Heme oxygenase-1 (HO-1) is a well-coordinated antioxidant enzyme that disrupts heme to form biliverdin, carbon monoxide and free iron. HO-1 is adaptively induced to remove the ROS produced by heavy metals, inflammatory cytokines and UV irradiation in a number of cell types (12–14), including chondrocytes (15,16). In addition, it has been reported that HO-1 inhibits the production of interleukin (IL)-1β and tumor necrosis factor (TNF)-α, which participate in the pathogenesis of cartilage damage (17). Moreover, it has also been reported that the induction of HO-1 expression results in the downregulation of catabolic enzymes and inflammatory mediators in articular tissue, which suggests that HO-1 is a component of the defense systems of articular cartilage (18,19).

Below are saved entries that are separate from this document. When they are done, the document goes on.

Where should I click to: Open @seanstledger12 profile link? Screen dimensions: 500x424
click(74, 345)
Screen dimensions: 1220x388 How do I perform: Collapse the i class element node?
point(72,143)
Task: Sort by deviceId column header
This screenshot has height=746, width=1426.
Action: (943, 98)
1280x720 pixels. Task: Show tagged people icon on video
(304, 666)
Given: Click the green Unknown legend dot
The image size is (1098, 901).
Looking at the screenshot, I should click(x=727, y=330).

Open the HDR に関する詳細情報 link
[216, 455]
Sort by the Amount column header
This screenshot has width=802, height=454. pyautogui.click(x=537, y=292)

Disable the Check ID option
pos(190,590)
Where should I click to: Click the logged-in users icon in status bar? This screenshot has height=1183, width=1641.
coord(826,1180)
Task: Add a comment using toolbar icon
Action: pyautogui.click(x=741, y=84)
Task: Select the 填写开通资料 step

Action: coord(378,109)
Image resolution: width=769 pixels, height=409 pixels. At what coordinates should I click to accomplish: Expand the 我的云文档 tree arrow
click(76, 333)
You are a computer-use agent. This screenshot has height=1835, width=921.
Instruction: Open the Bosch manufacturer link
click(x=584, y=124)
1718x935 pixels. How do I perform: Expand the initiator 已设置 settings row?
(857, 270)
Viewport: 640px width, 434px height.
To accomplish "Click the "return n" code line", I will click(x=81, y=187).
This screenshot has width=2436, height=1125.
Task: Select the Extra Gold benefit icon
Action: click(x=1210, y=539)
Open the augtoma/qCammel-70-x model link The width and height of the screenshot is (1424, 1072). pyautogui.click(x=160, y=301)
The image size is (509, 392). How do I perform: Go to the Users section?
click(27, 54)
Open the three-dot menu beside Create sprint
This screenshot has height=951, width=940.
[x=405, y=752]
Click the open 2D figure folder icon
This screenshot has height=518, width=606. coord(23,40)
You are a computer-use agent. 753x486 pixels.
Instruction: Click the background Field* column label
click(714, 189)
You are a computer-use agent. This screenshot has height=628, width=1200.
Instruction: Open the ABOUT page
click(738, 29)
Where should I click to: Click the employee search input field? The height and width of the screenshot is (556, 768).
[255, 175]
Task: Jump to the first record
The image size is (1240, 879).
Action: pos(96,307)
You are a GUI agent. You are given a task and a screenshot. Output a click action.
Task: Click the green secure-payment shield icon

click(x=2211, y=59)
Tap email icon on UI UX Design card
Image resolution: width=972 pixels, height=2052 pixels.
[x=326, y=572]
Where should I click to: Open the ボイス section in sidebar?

In the present study, we provide evidence that the induction of HO-1 expression protects articular chondrocytes against cellular senescence induced by cilostazol. This supports the view that HO-1 activity is associated with chondrocyte senescence and the pathogenesis of cartilage damage.
Materials and methods
Reagents
3-Morpholinosydnonimine hydrochloride (SIN-1), protease inhibitor cocktail, desferrioxamine (DFO) and 5-bromo-4-chloro-3-indolyl β-D-galactopyranoside (X-gal) were purchased from Sigma-Aldrich (St. Louis, MO, USA). Cilostazol (OPC-13013) was generously donated by Otsuka Pharmaceutical Co., Ltd. (Tokushima, Japan). FBS, Dulbecco’s modified Eagle’s medium (DMEM) and other culture reagents were purchased from HyClone Laboratories, Inc. (Logan, UT, USA). Anti-HO-1, type II collagen, β-catenin and β-actin antibodies were purchased from Santa Cruz Biotechnology, Inc. (Santa Cruz, CA, USA). Secondary horse radish peroxidase (HRP)-conjugated antibody and the enhanced chemiluminescence (ECL) western blotting kit were obtained from Amersham Pharmacia Biotech (Piscataway, NJ, USA).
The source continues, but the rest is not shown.